Apparently what Thomas is trying to point out is that SQL Server 2000
will auto-parameterize statements like the above and re-use the
execution plan. So, yes, the performance of the two above is likely to
be identical. Of course, there's lots of other good reasons to use
parameterized queries rather than building sql strings.

Check out "auto-parameterization" and "Parameters and Execution Plan
Reuse" in books online for the details.

 

[Miha Markic]

Hi David,

Sigh. Unfortunately your original post was scrambled because of your
poor English skills. Now, poor English skills are no big deal, it's an
international forum after all, but getting haughty and rude about it
seems a bit misplaced, IMHO. Miha was simply asking for a clarification
of a point that your poor grammar and spelling made ambiguous and
difficult to understand. Personally I don't see the need for the
rudeness in response.

Maybe you're just having a bad day.

No, it is Thomas.

Apparently what Thomas is trying to point out is that SQL Server 2000
will auto-parameterize statements like the above and re-use the
execution plan. So, yes, the performance of the two above is likely to
be identical. Of course, there's lots of other good reasons to use
parameterized queries rather than building sql strings.

Check out "auto-parameterization" and "Parameters and Execution Plan
Reuse" in books online for the details.

Thanks for info.

It also states:
"When processing complex SQL statements, the relational engine may have
difficulty determining which expressions can be auto-parameterized. To
increase the ability of the relational engine to match complex SQL
statements to existing, unused execution plans, explicitly specify the
parameters using either sp_executesql or parameter markers. "

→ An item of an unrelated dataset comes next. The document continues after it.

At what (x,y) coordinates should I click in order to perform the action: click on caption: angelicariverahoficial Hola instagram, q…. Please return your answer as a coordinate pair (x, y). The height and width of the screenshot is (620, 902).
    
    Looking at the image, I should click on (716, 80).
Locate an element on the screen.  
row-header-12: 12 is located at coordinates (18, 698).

which is logical enough. However, even in the simple cases it should be
slightly slower because it has to determine that stataments are the same
(except for parameters), plus it has to retrieve the value of parameter.

 

[Miha Markic]

No.

So, you are saying that there is a speed difference?

Read what I said.

I am struggling

Read the documentation.

I did.

 

[David]

Thanks for info.

It also states:
"When processing complex SQL statements, the relational engine may have
difficulty determining which expressions can be auto-parameterized. To
increase the ability of the relational engine to match complex SQL
statements to existing, unused execution plans, explicitly specify the
parameters using either sp_executesql or parameter markers. "

which is logical enough. However, even in the simple cases it should be
slightly slower because it has to determine that stataments are the same
(except for parameters), plus it has to retrieve the value of parameter.

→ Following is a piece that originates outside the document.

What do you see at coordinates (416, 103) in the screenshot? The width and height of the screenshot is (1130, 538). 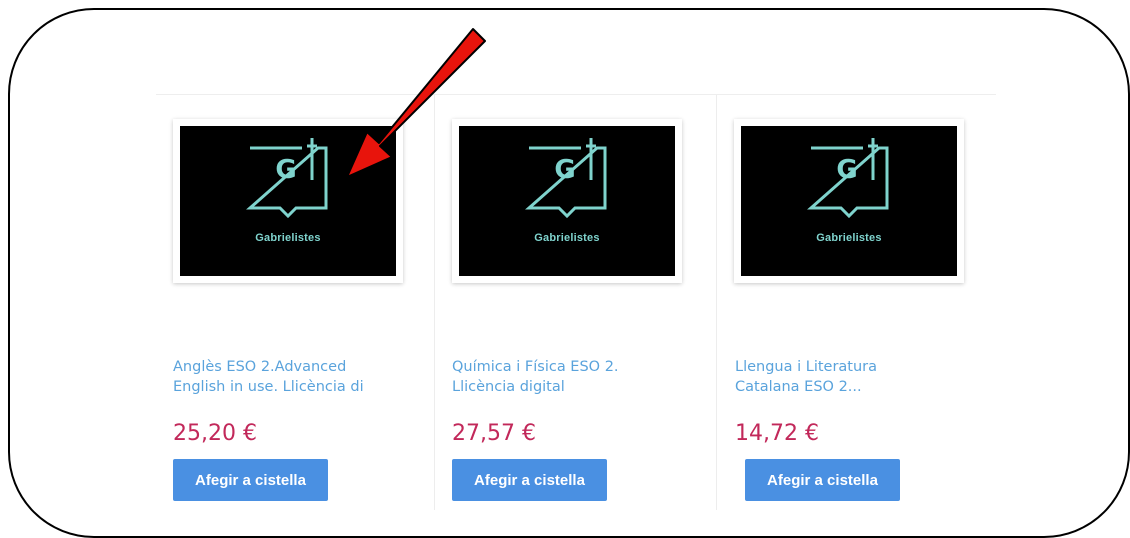 I see `red-arrow-icon` at bounding box center [416, 103].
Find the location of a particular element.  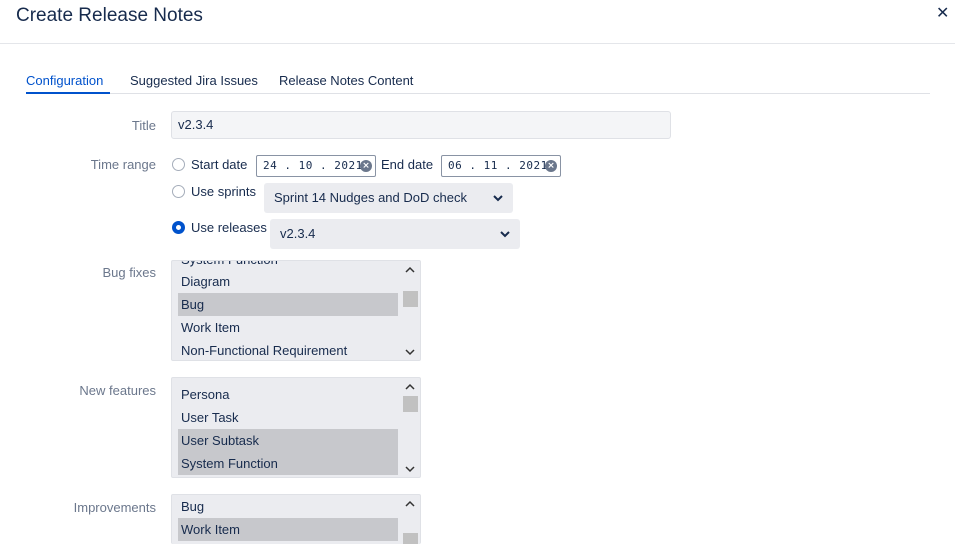

release-select-value: v2.3.4 is located at coordinates (298, 234).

With a big emphasis on *slightly*. Since the construction "column_name
= literal" is such an obvious candidate for parameterization and so easy
to recognize during the parse, it's an open question as to whether it
would take longer to parameterize the statement or to look up the
parameter value in the function parameters. Both actions are trivial,
and I doubt the difference is measurable either way.

Likewise for the difference between creating a SqlParameter and adding
it to the Parameters collection vs. parsing a value and concatening a
string. I suspect the second might be ever so slightly faster, but in
practice it just doesn't matter.

 

[Miha Markic]

With a big emphasis on *slightly*. Since the construction "column_name
= literal" is such an obvious candidate for parameterization and so easy
to recognize during the parse, it's an open question as to whether it
would take longer to parameterize the statement or to look up the
parameter value in the function parameters. Both actions are trivial,
and I doubt the difference is measurable either way.

Yeah, probably on this sample select.
However, you should see the selects my co-worker is creating.